• **Task inputs**:

[Start of Attachment]

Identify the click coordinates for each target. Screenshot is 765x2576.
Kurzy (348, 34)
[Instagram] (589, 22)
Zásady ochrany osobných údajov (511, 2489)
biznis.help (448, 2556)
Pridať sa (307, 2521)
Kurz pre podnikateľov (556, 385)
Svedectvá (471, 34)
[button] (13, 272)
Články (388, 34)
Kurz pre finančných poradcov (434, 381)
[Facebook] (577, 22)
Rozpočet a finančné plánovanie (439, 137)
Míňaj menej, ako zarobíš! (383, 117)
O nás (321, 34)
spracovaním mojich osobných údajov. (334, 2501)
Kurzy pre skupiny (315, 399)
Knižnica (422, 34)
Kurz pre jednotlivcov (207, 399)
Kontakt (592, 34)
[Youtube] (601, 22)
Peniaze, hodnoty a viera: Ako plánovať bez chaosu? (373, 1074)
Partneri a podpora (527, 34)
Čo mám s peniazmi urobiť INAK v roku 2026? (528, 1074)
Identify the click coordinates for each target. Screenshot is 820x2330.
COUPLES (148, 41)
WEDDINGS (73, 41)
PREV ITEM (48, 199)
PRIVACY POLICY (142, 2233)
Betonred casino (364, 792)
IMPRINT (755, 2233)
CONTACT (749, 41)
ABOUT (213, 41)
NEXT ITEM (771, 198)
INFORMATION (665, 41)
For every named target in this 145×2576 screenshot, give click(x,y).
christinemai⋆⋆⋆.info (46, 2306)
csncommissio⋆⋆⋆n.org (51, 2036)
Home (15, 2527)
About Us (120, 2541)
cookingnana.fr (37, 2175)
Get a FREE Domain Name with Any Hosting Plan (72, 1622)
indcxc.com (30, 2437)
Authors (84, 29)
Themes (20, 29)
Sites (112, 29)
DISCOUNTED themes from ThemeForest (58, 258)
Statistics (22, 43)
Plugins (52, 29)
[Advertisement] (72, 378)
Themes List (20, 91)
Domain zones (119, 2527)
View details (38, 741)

[End of Attachment]

Both the first line of the records above and the line containing "[Youtube] (601, 22)" are to be transcribed exactly, together with every line between them, and nothing else.

• **Answer to the exercise**:
Identify the click coordinates for each target. Screenshot is 765x2576.
Kurzy (348, 34)
[Instagram] (589, 22)
Zásady ochrany osobných údajov (511, 2489)
biznis.help (448, 2556)
Pridať sa (307, 2521)
Kurz pre podnikateľov (556, 385)
Svedectvá (471, 34)
[button] (13, 272)
Články (388, 34)
Kurz pre finančných poradcov (434, 381)
[Facebook] (577, 22)
Rozpočet a finančné plánovanie (439, 137)
Míňaj menej, ako zarobíš! (383, 117)
O nás (321, 34)
spracovaním mojich osobných údajov. (334, 2501)
Kurzy pre skupiny (315, 399)
Knižnica (422, 34)
Kurz pre jednotlivcov (207, 399)
Kontakt (592, 34)
[Youtube] (601, 22)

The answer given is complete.